Mark graciously poses with our table

Earlier this year, I had a chance to sit down with Mark McWilliams, owner and winemaker at Arista Winery in Sonoma.  Since Mark and his family have Texas roots and a house in Richardson, I asked him if he’d be willing to host a dinner at Lakewood Country Club, and he immediately said yes.

wrote earlier  that his family took the plunge in the early 90’s with the purchase of land in Sonoma and the relocation of the family from Texas.  They partnered with a vineyard management company and other experts to put together a team and for about ten years the family sold to their grapes to wineries –  some very established ones.

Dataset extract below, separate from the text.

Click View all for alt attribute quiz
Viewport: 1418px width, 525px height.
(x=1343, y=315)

After college, and at the urging of his father to try out the family business during harvest, Mark had his wine epiphany moment when he was walking with the wine makers of La Crema and realized he understood what they were talking about.  From that moment on, he knew what he wanted to do with his life.  He joked that he’s continued that summer job for the last 12 years.  In 2002, they started making their own wine and soon received a cease and desist letter from Gallo’s McWilliams Winery.  The name was changed to Arista, the Greek word for excellence.

The first vintage was 500 cases of three Russian River Valley Pinot Noirs.  Today they make 5,000 cases including 14 pinot noirs, 2 zinfandels, 1 gewürztraminer and 3 chardonnays.  Ninety percent of the wines are sold direct from the winery. 

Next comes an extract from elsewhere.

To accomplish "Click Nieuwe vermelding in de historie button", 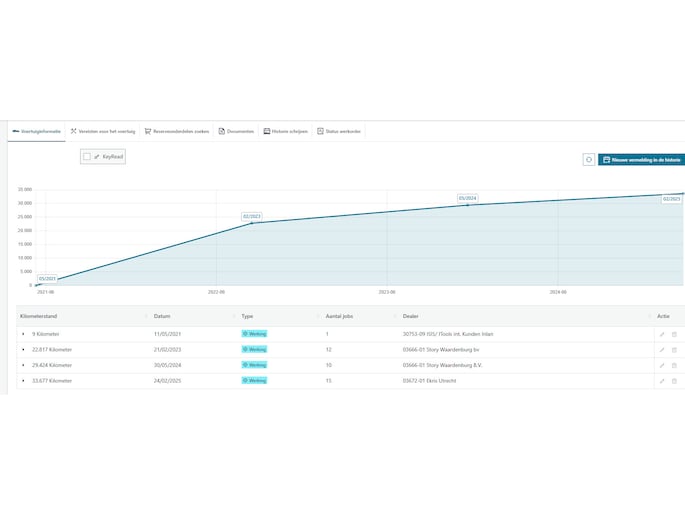I will click(x=641, y=159).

Back to the dinner – below are the wine and food pairings created by William Koval, the talented executive chef of Lakewood Country Club:

Arista and Lakewood

First Course:

Roasted Butternut Squash and Brown Sugar Soup with Warm Stone Crab, Ricotta, Mascarpone, Pasta paired with the 2010 El Diablo Vineyard Chardonnay.  A very well balanced, Burgundian style wine with citrus notes.  A match made in heaven.

Second Course:

Seared Fresh Shucked Sea Scallop, Cauliflower Puree, Chanterelles and Chicken Jus with Sonoma Coast Pinot Noir, a non-vintage pinot with notes of black cherry, cranberry and raspberry.  Another great pairing.

Third Course:

Berkshire Pork Tenderloin with Bacon, Sage, Sweet Potato, Fresh Marshmallow, Brussels Sprouts and Cranberry Pinot Sauce (I had lamb due to my pork allergy) paired with the 2010 Mononi Vineyards.  This site, which was purchased from Merry Edwards, was the most elegant with soft fruit, five spice and a great balance. 

Fourth Course

A cheese course of Cottonwood River Cheddar, Montelarreina, Tournevent Chevre Noir and La Tur paired with a 2010 Smokey Ridge Vineyard Zinfandel Dry Creek Valley.  The wine had notes of blackberry, blueberry, pine and pepper.  Incredible and only 16 barrels exist of this wine.

When I talked to Mark in June about his wines, he said, “I want them to stop you and get your attention. I want to make wines that take people on a continuum of what they first drank and the evolution of their palate.”   The sensory experience of the food and wine this evening was another reinforcement that Arista is reaching this goal.